Finalmente, ¿qué es lo que hace diferente a un deepfake de otras formas de manipulación de la opinión pública (digamos, para evocar un clásico del repertorio antikirchnerista, “menos pobres que en Alemania”)? El propio presidente Milei explicó que el video era un chiste que Macri no entendió. Una interpretación aventurada, pero posible, y por eso mismo el tipo de razonamientos que el derecho occidental se ha acostumbrado a no hacer y simplemente permitir cualquier tipo de discurso político, incluso el engañoso, y dejar que sea el “libre mercado de ideas” el que lo refute.
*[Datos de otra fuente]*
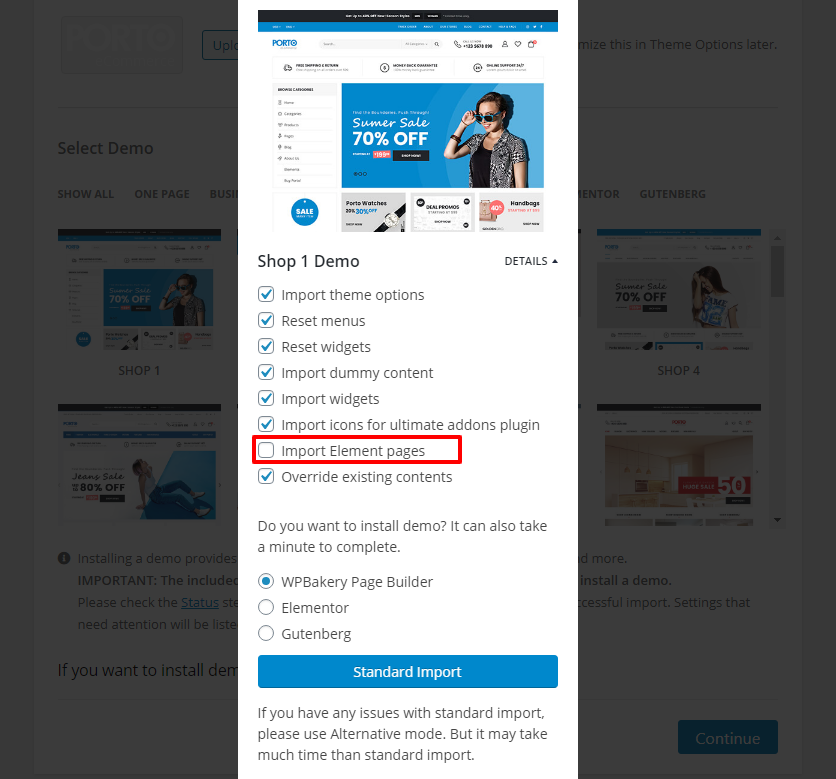Choose Gutenberg page builder radio
The width and height of the screenshot is (836, 779).
pyautogui.click(x=266, y=633)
Los deepfakes, sin embargo, someten a la discusión democrática a un desafío sin precedentes: si hasta ahora siempre podíamos desconfiar de lo que nos decían, al menos sí podíamos confiar en quién era el que decía lo que decía. Como ocurre con la emisión monetaria, la proliferación de videos falsos baja también el valor de los verdaderos. Los expertos han llamado a este fenómeno “el dividendo del mentiroso”: quien se avergüence de algo que dijo o hizo puede simplemente atribuírselo a la inteligencia artificial y sus partidarios no tendrán dificultad en creerlo. Apenas exagerando, se crean realidades diferentes: en una, el deepfake es realidad; en la otra, la realidad es fake. Es difícil creer que nuestra doctrina actual de la libertad de expresión pueda capturar esta complejidad. El intento del Tribunal Electoral fracasó desapercibidamente, pero probablemente no sea el último. En este tiempo convulsionado, la lucha por clasificar la información se transformará, probablemente, en la última de las versiones de la grieta.